Talking Taboos: Teens and Internet Porn

Join Dr. Deborah Bell, Registered Psychologist and Mr. Shaun Phillips, Registered Clinical Counsellor from Sand Story Psychology as they explore the intimidating word of internet pornography. This issue is important for teenagers, who are exposed to (and may seek out) intense and disturbing imagery; and, recent research suggests that online pornography is negatively impacting the sexual health of young adults. However, there’s very little support and dialogue for parents. In this workshop, we’ll discuss the subtle impacts of online pornography on this generation of boys, how to talk with your kids about what they see online, and how to help your child thrive and flourish in this new online world. There will be ample time for questions, and participation. Please join Deborah and Shaun as they take down barriers to create a comfortable environment for parents to discuss this important taboo.

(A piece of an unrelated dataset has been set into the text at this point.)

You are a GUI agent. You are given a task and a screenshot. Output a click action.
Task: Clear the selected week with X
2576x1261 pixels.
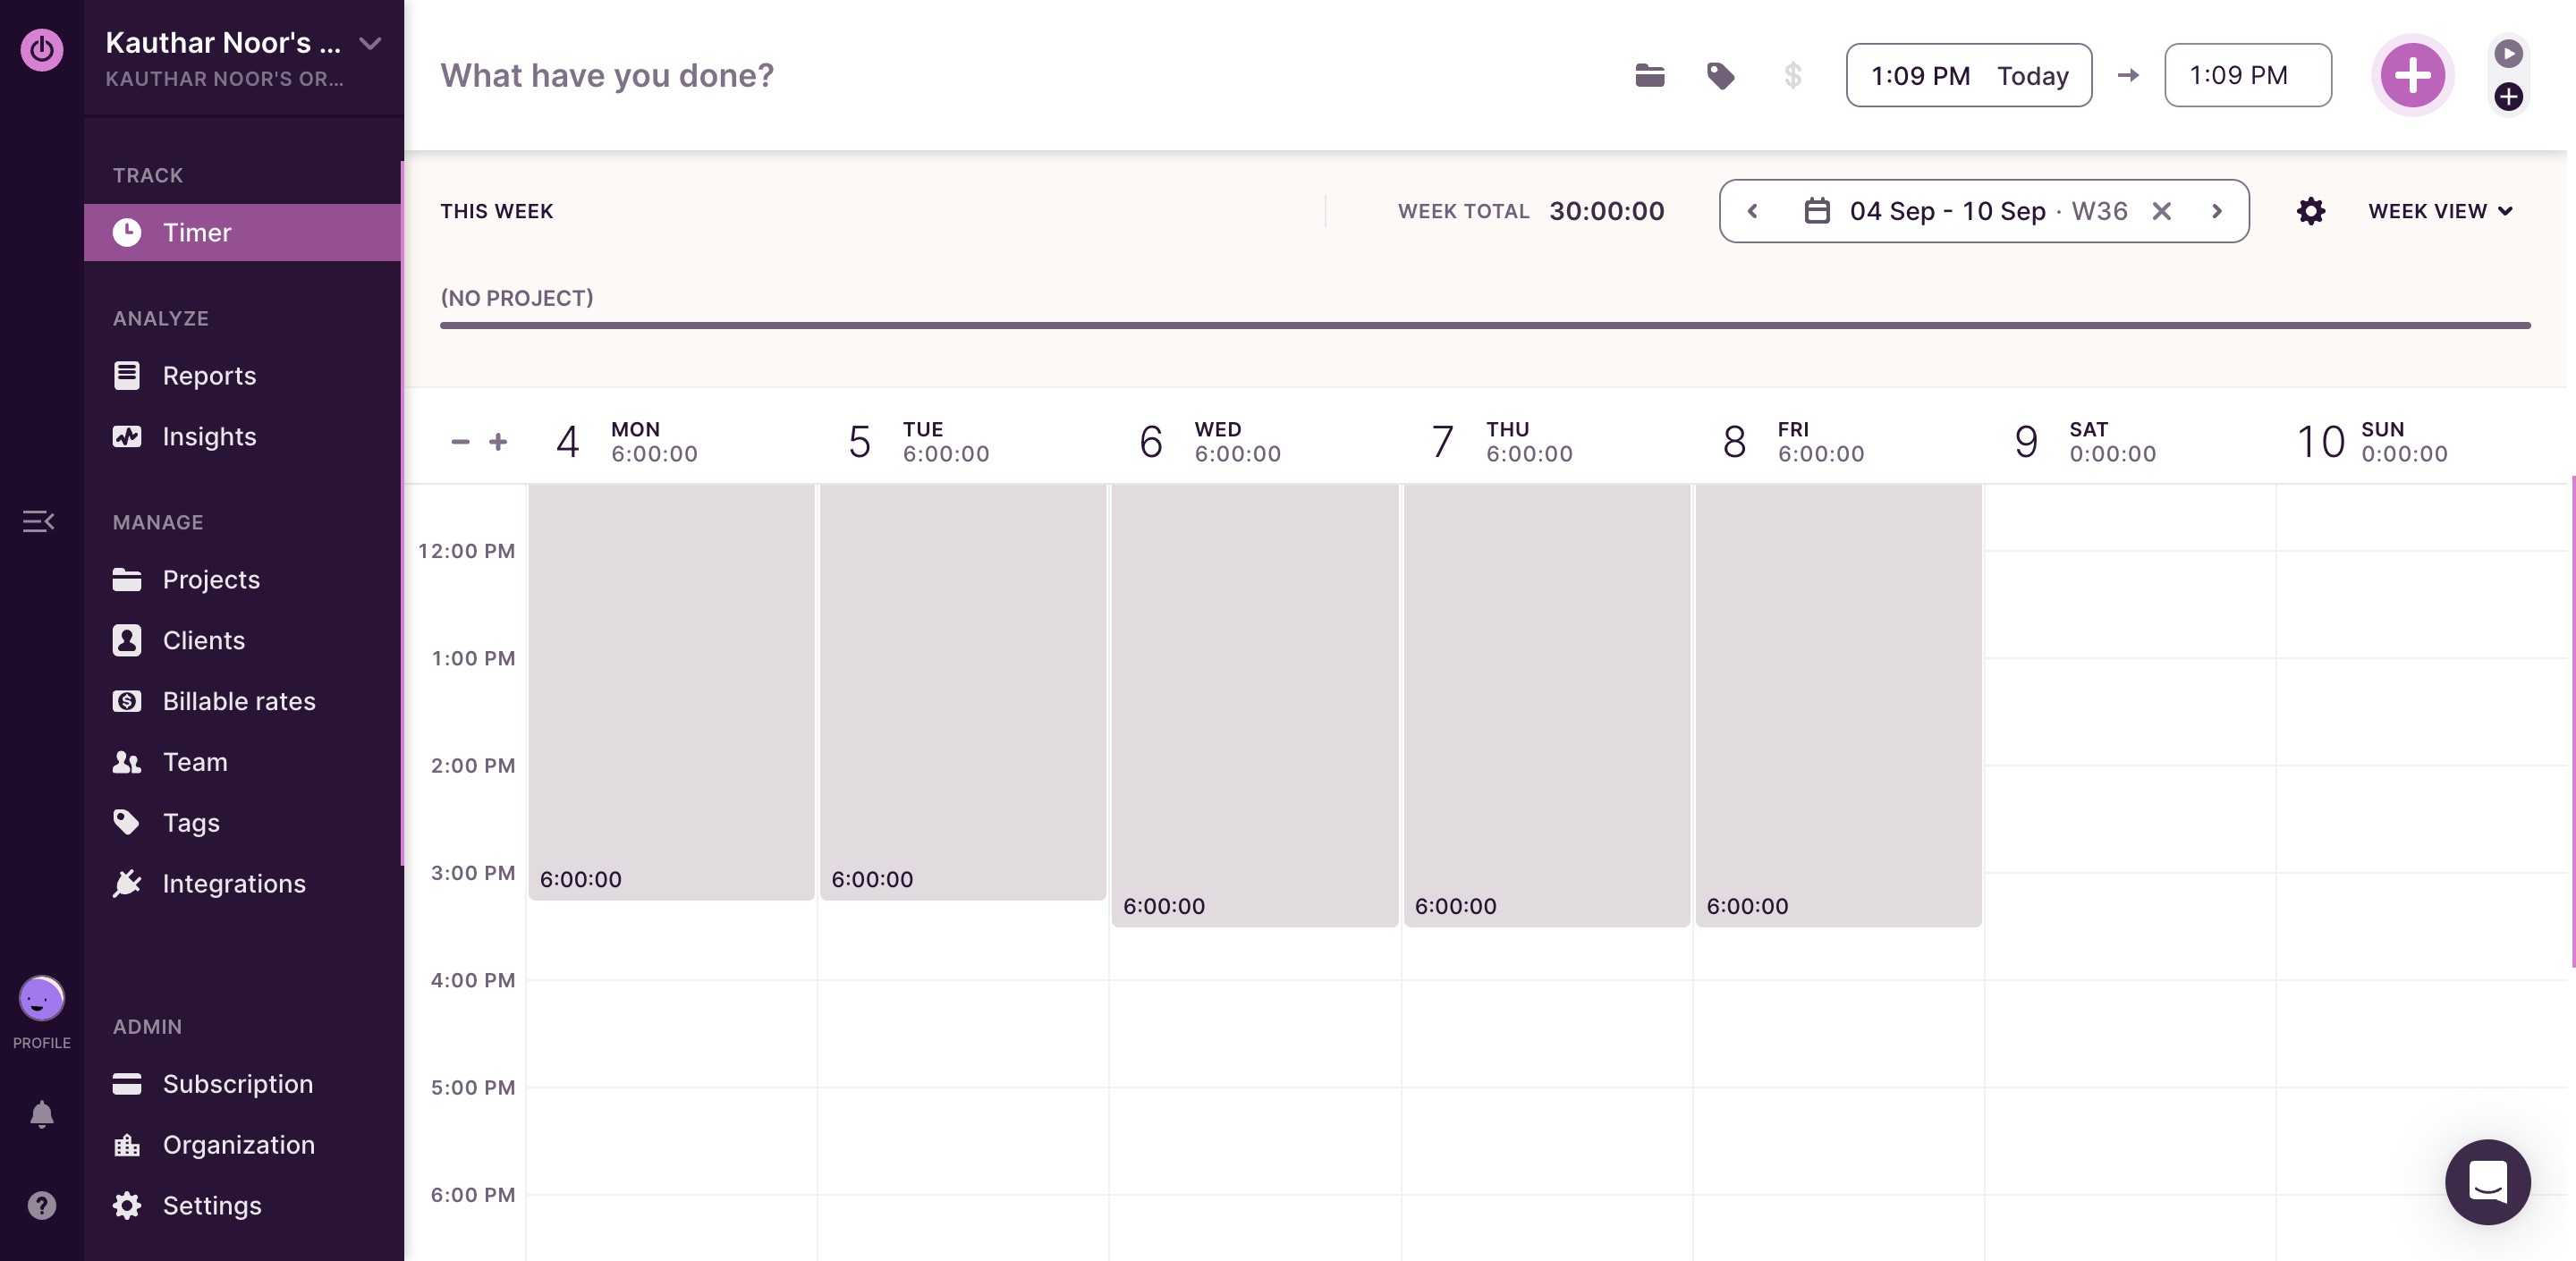point(2161,211)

The Heartbreak Kid: Parenting After Trauma

The experience of trauma in early childhood can have devastating and pervasive impact on healthy development. Types of trauma include physical, mental, emotional, and sexual abuse; as well as divorce, death, or an acute accident. However the trauma occurred, children that have experienced trauma require special support from their caregivers. Provided with developmentally sensitive contexts, traumatized children show tremendous capacity for resilience. This workshop is directed towards any foster parent, caregiver, educator, or other front line worker who works with children that have experienced trauma. A brief overview of the effect of trauma on the brain and the importance of attachment will be provided, along with strategies that promote healing of the child. Many of the strategies presented are applicable across the many different contexts that we work with children. How this approach is culturally sensitive and supports Aboriginal cultural practices will also be addressed. A working knowledge of attachment theory is recommended.

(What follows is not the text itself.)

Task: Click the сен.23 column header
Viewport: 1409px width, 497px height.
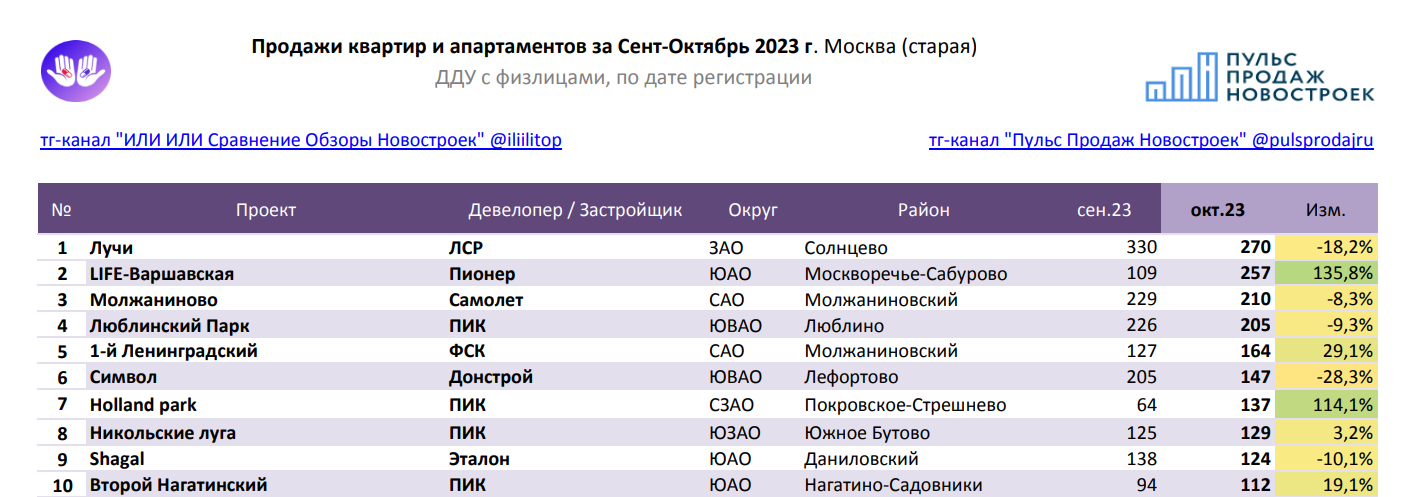Action: coord(1104,210)
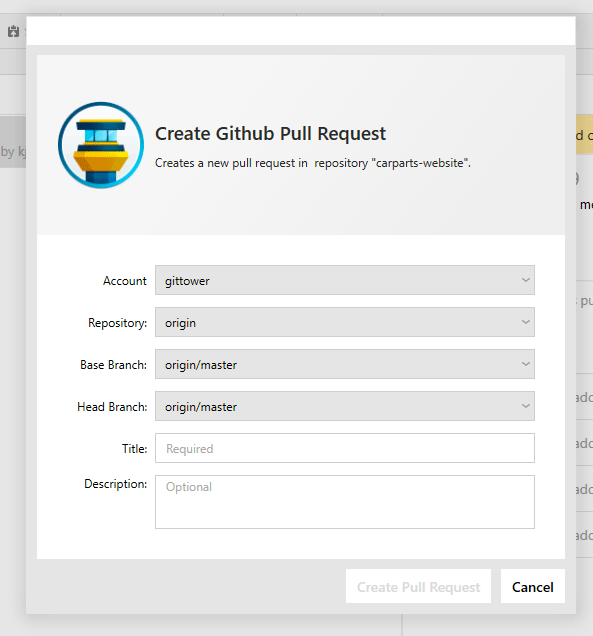Click the Base Branch chevron arrow

click(x=526, y=364)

Recipe for Resiliency: Parenting through Connection

Parents hear a lot about the importance of raising children who are “well regulated,” and/or “resilient.” But what does that mean? And how do we do it? A resilient child is one who thrives even in the face of negative circumstances. These circumstances can come from bullying, home stress, or abuse. Many factors contribute to resilience, but time again research indicates that one of these factors is more important than the rest—having a deep and meaningful relationship with at least one caregiver. The more parents are able to Parent through Connection, the more they are in touch with their ability to provide the solution to their child’s problems—the more resilient children become.  Join Dr. Deborah Bell as she explores the concept of resiliency and shares how to raise resilient children.

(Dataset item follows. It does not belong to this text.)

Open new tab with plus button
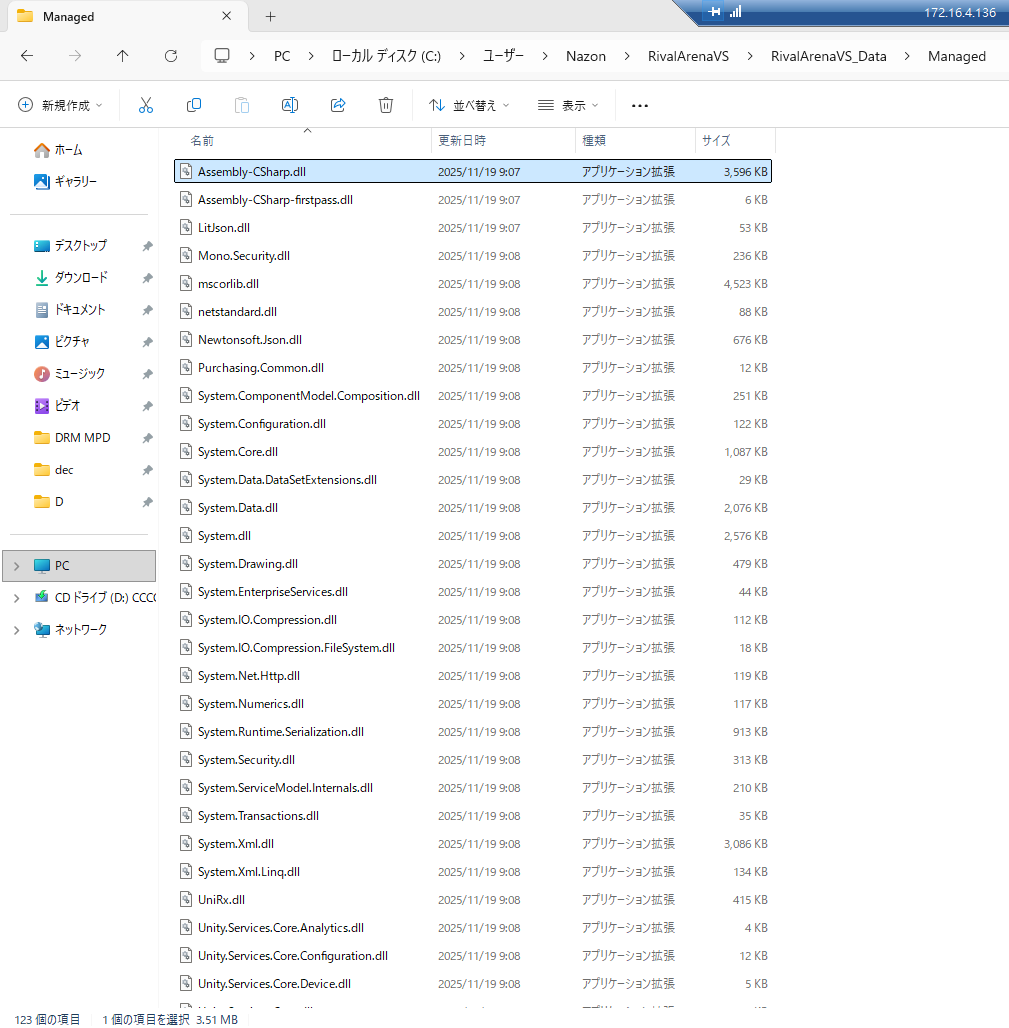 [270, 16]
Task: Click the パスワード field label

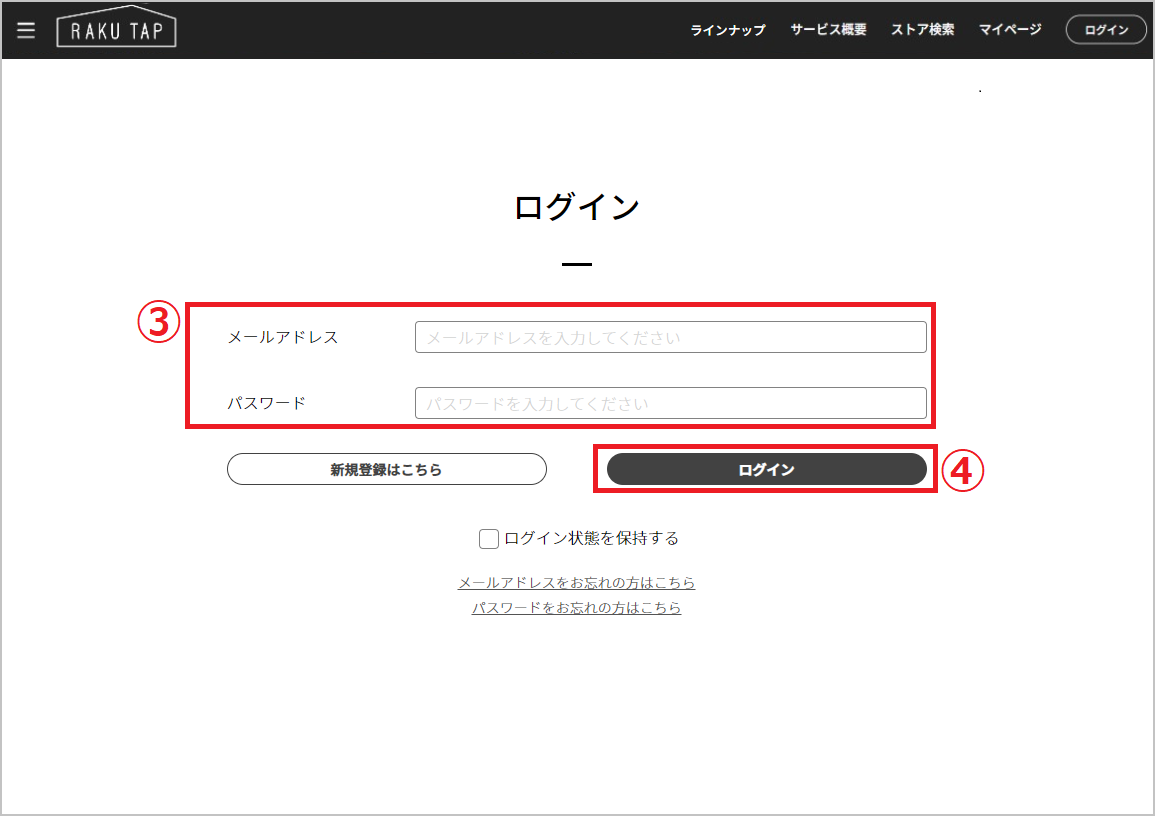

Dr. Deborah Bell is a registered psychologist who has specialized in empowering children and parents for over 15 years. She has a background working with children and adults who have histories of abuse and trauma. Deborah takes great joy in working with the relationships between infants (ages 0-5) and their caregivers and seeing the resiliency build as their caregiver gains confidence and understanding. Deborah has extensive training in play therapy and attachment-based therapy approaches. Deborah enjoys sharing her love of clinical work and the spirit of children through teaching and supervising practitioners in their clinical work. She is an experienced presenter and supervises clinicians at all levels of career development.